Печальные плоды такого тоталитарного воцерковления являют, например замечательные певицы Жанна Бичевская и Лина Мкртчан. Костями тысяч и тысяч жертв религиозного возрождения усеяны наши духовные дороги. И сегодня «синдром неофита», который начал поражать уже не только нашу культурную элиту, но и высшую бюрократию, кажется мне самым угрожающим явлением, гораздо более опасным, чем пресловутый «православный фашизм». Бюрократ не станет заигрывать с черносотенным (розлива К. Душенова) фашизмом, который слишком легко заклеймить. Последний — удел маргиналов или тонких творческих натур. Зато немалой популярностью в наших силовых ведомствах пользуются, говорят, «Русская доктрина», «Русский проект» и другие экзотические проекты тоталитарного «обустройства России».
И если плоды «духовного возрождения» девяностых — от «народного православия» с епископом Диомидом до пензенских сидельцев — уже налицо, есть смысл задуматься над тем, чего можно ожидать от сегодняшнего массового воцерковления бюрократии — этой адской смеси сервильности, жадности и неофитства, отчужденных от всякой реальности и настоенных на безоглядной воле к самооправданию и самообожествлению.
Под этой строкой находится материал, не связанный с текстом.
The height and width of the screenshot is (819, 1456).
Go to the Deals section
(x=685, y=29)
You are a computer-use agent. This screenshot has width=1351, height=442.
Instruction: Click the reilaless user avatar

«Синдром неофита» — вещь слишком взрывоопасная, особенно когда им оказываются заражены люди, в руках которых сконцентрирована власть. Единственным же антидотом против его гремучего яда может быть трезвость. А с этим, увы, дела обстоят у нас еще более плачевно. И вот, пожалуйста, доказательство: если тревожно воцерковляющемуся Михаилу Леонтьеву нынешний государственный строй представляется либеральной демократией (чем-то вроде розовой водички для полоскания рта, которой нам только и остается, что прыскать в лицо грядущему на нас железному терминатору Запада), то в сознании наших либералов тот же самый строй предстает азиатской деспотией со страшным засевшим в Кремле лубянским упырем, по сравнению с которым даже Иосиф Сталин выглядит расшалившимся школьником. Не самая ли это удивительная наша сегодняшняя постмодернистская вещь в духе достоевских «двух бездн рядом»?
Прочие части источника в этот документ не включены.